→ **Dataset records**:
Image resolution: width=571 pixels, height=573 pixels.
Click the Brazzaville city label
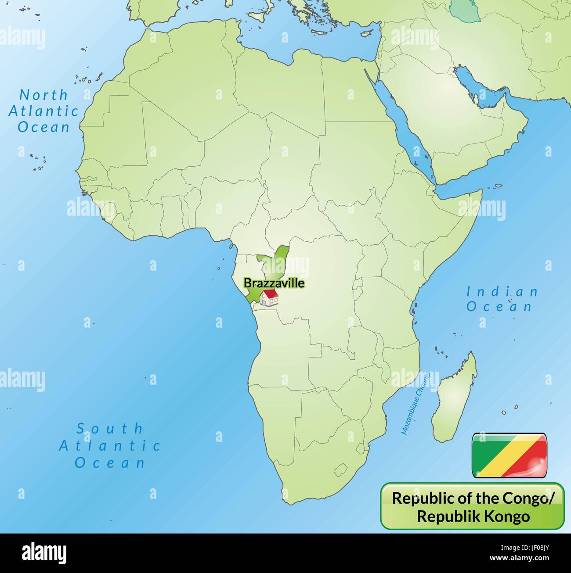[274, 283]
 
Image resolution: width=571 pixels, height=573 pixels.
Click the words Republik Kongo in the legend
[473, 516]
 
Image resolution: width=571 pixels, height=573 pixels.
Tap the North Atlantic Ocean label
[43, 111]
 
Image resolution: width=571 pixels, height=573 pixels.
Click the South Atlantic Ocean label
[110, 445]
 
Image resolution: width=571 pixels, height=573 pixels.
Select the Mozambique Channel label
[415, 403]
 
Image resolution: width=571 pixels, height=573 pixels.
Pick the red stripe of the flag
[534, 463]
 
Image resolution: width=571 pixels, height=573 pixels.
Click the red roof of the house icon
[269, 293]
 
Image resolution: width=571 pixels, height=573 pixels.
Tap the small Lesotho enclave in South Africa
[341, 471]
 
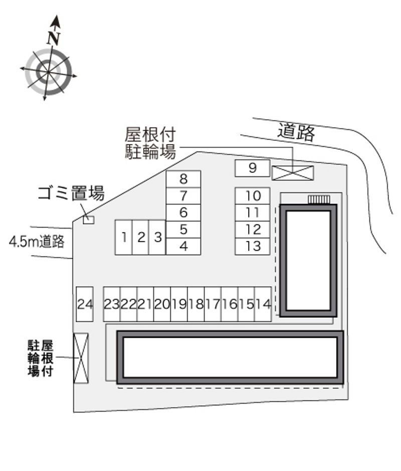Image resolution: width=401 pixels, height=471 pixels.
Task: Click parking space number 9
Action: click(253, 168)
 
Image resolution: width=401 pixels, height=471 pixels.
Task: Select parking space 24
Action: click(85, 304)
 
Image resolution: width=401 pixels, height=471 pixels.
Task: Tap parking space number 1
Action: click(123, 238)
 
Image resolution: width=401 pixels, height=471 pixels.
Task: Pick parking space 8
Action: click(183, 179)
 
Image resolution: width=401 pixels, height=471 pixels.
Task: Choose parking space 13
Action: click(253, 247)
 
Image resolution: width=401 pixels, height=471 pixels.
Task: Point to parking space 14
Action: click(263, 304)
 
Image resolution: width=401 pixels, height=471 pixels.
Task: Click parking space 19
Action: click(179, 304)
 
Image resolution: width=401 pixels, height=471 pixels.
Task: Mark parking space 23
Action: click(112, 304)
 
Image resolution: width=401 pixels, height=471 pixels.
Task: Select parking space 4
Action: click(183, 247)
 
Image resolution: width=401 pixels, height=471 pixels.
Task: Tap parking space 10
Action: click(253, 196)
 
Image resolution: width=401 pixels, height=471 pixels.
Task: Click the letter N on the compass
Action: click(54, 38)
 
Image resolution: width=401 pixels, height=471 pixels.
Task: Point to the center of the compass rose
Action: click(48, 72)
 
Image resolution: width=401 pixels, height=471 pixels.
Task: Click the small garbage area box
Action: click(89, 220)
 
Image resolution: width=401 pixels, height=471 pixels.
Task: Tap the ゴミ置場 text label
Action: click(71, 193)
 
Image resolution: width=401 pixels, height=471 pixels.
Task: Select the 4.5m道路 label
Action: click(37, 241)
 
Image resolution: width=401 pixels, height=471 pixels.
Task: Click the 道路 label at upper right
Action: click(296, 132)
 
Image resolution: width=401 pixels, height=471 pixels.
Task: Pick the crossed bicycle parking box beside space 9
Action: click(293, 173)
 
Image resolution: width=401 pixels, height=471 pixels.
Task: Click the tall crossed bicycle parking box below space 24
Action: click(81, 358)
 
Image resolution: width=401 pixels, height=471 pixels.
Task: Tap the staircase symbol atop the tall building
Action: click(319, 199)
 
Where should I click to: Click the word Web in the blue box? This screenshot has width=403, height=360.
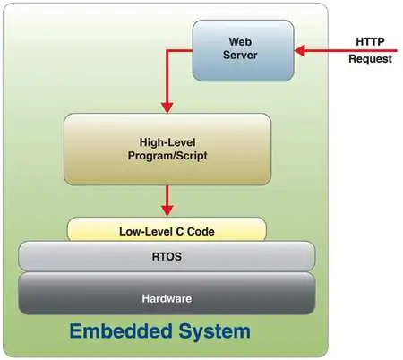tap(240, 41)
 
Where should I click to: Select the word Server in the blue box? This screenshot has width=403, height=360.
tap(240, 55)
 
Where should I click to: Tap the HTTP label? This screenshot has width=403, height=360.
tap(370, 41)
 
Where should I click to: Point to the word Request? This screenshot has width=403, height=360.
tap(370, 59)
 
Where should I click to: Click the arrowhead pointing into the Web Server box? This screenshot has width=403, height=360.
tap(300, 51)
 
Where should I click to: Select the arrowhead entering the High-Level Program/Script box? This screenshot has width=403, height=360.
tap(167, 107)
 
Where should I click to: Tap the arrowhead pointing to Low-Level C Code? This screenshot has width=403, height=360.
tap(167, 210)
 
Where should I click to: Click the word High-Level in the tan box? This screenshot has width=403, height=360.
tap(167, 142)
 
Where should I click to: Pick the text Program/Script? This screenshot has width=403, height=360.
tap(167, 156)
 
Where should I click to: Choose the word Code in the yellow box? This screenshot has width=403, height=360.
tap(201, 232)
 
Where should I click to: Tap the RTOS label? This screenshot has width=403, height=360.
tap(167, 257)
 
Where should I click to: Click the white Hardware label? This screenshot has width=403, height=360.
tap(167, 298)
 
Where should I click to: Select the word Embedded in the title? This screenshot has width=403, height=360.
tap(121, 331)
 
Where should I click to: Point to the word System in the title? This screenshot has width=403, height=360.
tap(215, 332)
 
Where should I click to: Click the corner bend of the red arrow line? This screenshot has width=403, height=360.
tap(167, 51)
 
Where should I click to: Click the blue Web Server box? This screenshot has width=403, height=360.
tap(243, 51)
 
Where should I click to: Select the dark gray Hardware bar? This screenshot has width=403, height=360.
tap(167, 293)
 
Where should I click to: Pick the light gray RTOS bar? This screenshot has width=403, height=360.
tap(167, 256)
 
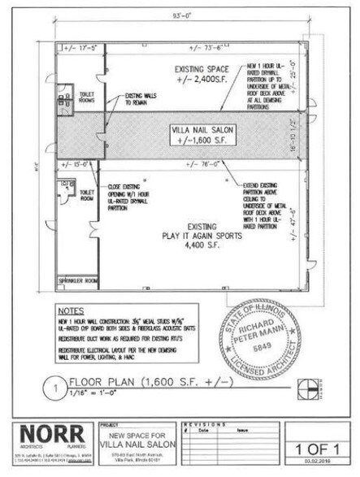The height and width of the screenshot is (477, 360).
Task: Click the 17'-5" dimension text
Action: click(78, 49)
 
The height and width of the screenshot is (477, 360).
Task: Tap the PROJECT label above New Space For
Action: click(108, 423)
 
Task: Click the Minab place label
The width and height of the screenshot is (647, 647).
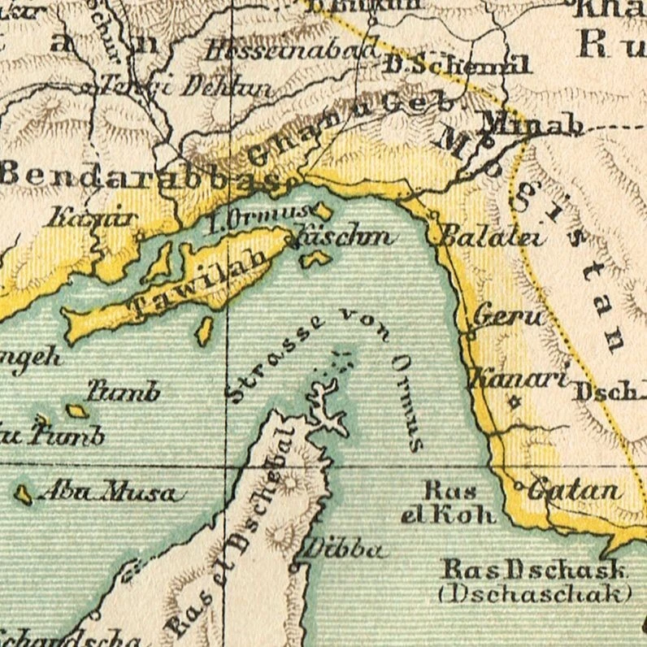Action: pyautogui.click(x=532, y=124)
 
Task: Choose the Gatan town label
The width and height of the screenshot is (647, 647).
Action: pyautogui.click(x=574, y=491)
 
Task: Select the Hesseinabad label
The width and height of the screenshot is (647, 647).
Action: pyautogui.click(x=290, y=51)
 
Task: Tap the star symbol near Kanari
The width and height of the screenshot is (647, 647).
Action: pyautogui.click(x=513, y=401)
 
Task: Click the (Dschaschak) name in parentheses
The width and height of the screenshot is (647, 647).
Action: pyautogui.click(x=534, y=593)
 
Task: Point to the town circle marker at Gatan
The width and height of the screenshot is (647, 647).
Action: pyautogui.click(x=520, y=487)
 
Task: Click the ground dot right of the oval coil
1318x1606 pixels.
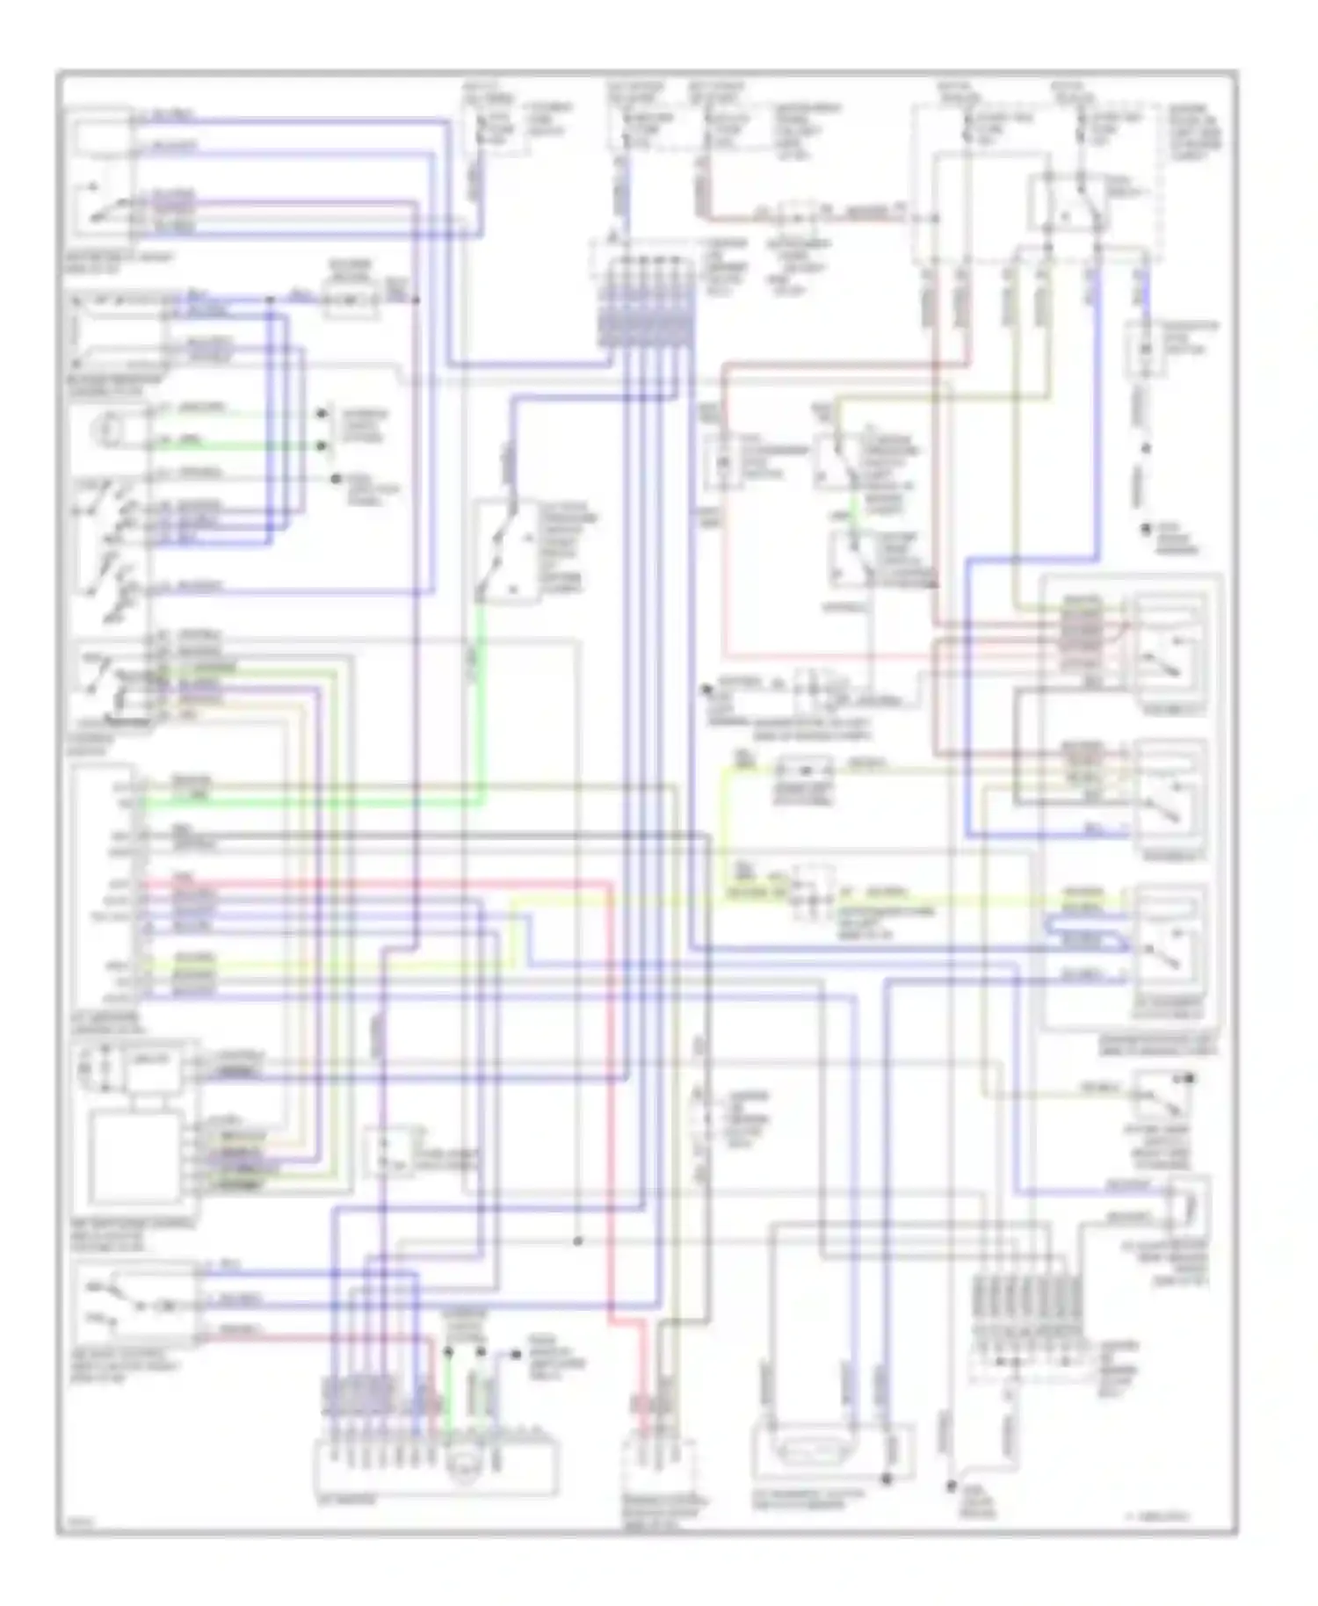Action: click(x=887, y=1479)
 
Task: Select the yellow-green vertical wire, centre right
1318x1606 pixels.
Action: click(x=724, y=826)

→ **Stated exercise**: Reproduce every line of the listing above verbatim, omitting the pictures from your answer.

→ **Response to this exercise**:
Image resolution: width=571 pixels, height=573 pixels.
Click the Brazzaville city label
[274, 283]
 
Image resolution: width=571 pixels, height=573 pixels.
Click the words Republik Kongo in the legend
[473, 516]
 
Image resolution: width=571 pixels, height=573 pixels.
Tap the North Atlantic Ocean label
[43, 111]
 
Image resolution: width=571 pixels, height=573 pixels.
Click the South Atlantic Ocean label
[110, 445]
 
Image resolution: width=571 pixels, height=573 pixels.
Select the Mozambique Channel label
[415, 403]
 
Image resolution: width=571 pixels, height=573 pixels.
Pick the red stripe of the flag
[534, 463]
 
Image resolution: width=571 pixels, height=573 pixels.
Click the red roof of the house icon
[269, 293]
 
Image resolution: width=571 pixels, height=573 pixels.
Tap the small Lesotho enclave in South Africa
[341, 471]
 
Image resolution: width=401 pixels, height=471 pixels.
Task: Click parking space number 9
Action: click(253, 168)
 
Image resolution: width=401 pixels, height=471 pixels.
Task: Select parking space 24
Action: click(85, 304)
 
Image resolution: width=401 pixels, height=471 pixels.
Task: Tap parking space number 1
Action: click(123, 238)
 
Image resolution: width=401 pixels, height=471 pixels.
Task: Pick parking space 8
Action: click(183, 179)
 
Image resolution: width=401 pixels, height=471 pixels.
Task: Choose parking space 13
Action: click(253, 247)
 
Image resolution: width=401 pixels, height=471 pixels.
Task: Point to parking space 14
Action: click(263, 304)
 
Image resolution: width=401 pixels, height=471 pixels.
Task: Click parking space 19
Action: click(179, 304)
 
Image resolution: width=401 pixels, height=471 pixels.
Task: Mark parking space 23
Action: click(112, 304)
 
Image resolution: width=401 pixels, height=471 pixels.
Task: Select parking space 4
Action: click(183, 247)
 
Image resolution: width=401 pixels, height=471 pixels.
Task: Tap parking space 10
Action: click(253, 196)
 
Image resolution: width=401 pixels, height=471 pixels.
Task: Click the letter N on the compass
Action: click(54, 38)
 
Image resolution: width=401 pixels, height=471 pixels.
Task: Point to the center of the compass rose
Action: click(48, 72)
 
Image resolution: width=401 pixels, height=471 pixels.
Task: Click the small garbage area box
Action: click(89, 220)
 
Image resolution: width=401 pixels, height=471 pixels.
Task: Tap the ゴミ置場 text label
Action: click(71, 193)
 
Image resolution: width=401 pixels, height=471 pixels.
Task: Select the 4.5m道路 label
Action: click(37, 241)
 
Image resolution: width=401 pixels, height=471 pixels.
Task: Click the 道路 label at upper right
Action: click(296, 132)
 
Image resolution: width=401 pixels, height=471 pixels.
Task: Pick the crossed bicycle parking box beside space 9
Action: click(293, 173)
 
Image resolution: width=401 pixels, height=471 pixels.
Task: Click the tall crossed bicycle parking box below space 24
Action: click(81, 358)
 
Image resolution: width=401 pixels, height=471 pixels.
Task: Tap the staircase symbol atop the tall building
Action: click(319, 199)
 
Where should I click to: Click the word Web in the blue box? This screenshot has width=403, height=360.
tap(240, 41)
 
Where should I click to: Select the word Server in the blue box? This screenshot has width=403, height=360.
tap(240, 55)
 
Where should I click to: Tap the HTTP label? This screenshot has width=403, height=360.
tap(370, 41)
 
Where should I click to: Point to the word Request? This screenshot has width=403, height=360.
tap(370, 59)
 
Where should I click to: Click the arrowhead pointing into the Web Server box? This screenshot has width=403, height=360.
tap(300, 51)
 
Where should I click to: Select the arrowhead entering the High-Level Program/Script box? This screenshot has width=403, height=360.
tap(167, 107)
 
Where should I click to: Tap the arrowhead pointing to Low-Level C Code? This screenshot has width=403, height=360.
tap(167, 210)
 
Where should I click to: Click the word High-Level in the tan box? This screenshot has width=403, height=360.
tap(167, 142)
 
Where should I click to: Pick the text Program/Script? This screenshot has width=403, height=360.
tap(167, 156)
 
Where should I click to: Choose the word Code in the yellow box? This screenshot has width=403, height=360.
tap(201, 232)
 
Where should I click to: Tap the RTOS label? This screenshot has width=403, height=360.
tap(167, 257)
 
Where should I click to: Click the white Hardware label? This screenshot has width=403, height=360.
tap(167, 298)
 
Where should I click to: Select the word Embedded in the title? This screenshot has width=403, height=360.
tap(121, 331)
 
Where should I click to: Point to the word System in the title? This screenshot has width=403, height=360.
tap(215, 332)
 
Where should I click to: Click the corner bend of the red arrow line? This screenshot has width=403, height=360.
tap(167, 51)
 
Where should I click to: Click the blue Web Server box? This screenshot has width=403, height=360.
tap(243, 51)
 
Where should I click to: Select the dark gray Hardware bar? This screenshot has width=403, height=360.
tap(167, 293)
 
Where should I click to: Pick the light gray RTOS bar? This screenshot has width=403, height=360.
tap(167, 256)
 
The height and width of the screenshot is (477, 360).
Task: Click the 17'-5" dimension text
Action: click(78, 49)
 
The height and width of the screenshot is (477, 360).
Task: Tap the PROJECT label above New Space For
Action: click(108, 423)
 
Task: Click the Minab place label
The width and height of the screenshot is (647, 647).
Action: pyautogui.click(x=532, y=124)
 
Task: Choose the Gatan town label
The width and height of the screenshot is (647, 647).
Action: pyautogui.click(x=574, y=491)
 
Task: Select the Hesseinabad label
The width and height of the screenshot is (647, 647).
Action: pyautogui.click(x=290, y=51)
 
Task: Tap the star symbol near Kanari
The width and height of the screenshot is (647, 647).
Action: pyautogui.click(x=513, y=401)
 
Task: Click the (Dschaschak) name in parentheses
The width and height of the screenshot is (647, 647).
Action: pyautogui.click(x=534, y=593)
 
Task: Point to the town circle marker at Gatan
The width and height of the screenshot is (647, 647).
Action: pyautogui.click(x=520, y=487)
 
Task: Click the ground dot right of the oval coil
1318x1606 pixels.
Action: click(x=887, y=1479)
 
Task: Select the yellow-green vertical wire, centre right
1318x1606 pixels.
Action: click(x=724, y=826)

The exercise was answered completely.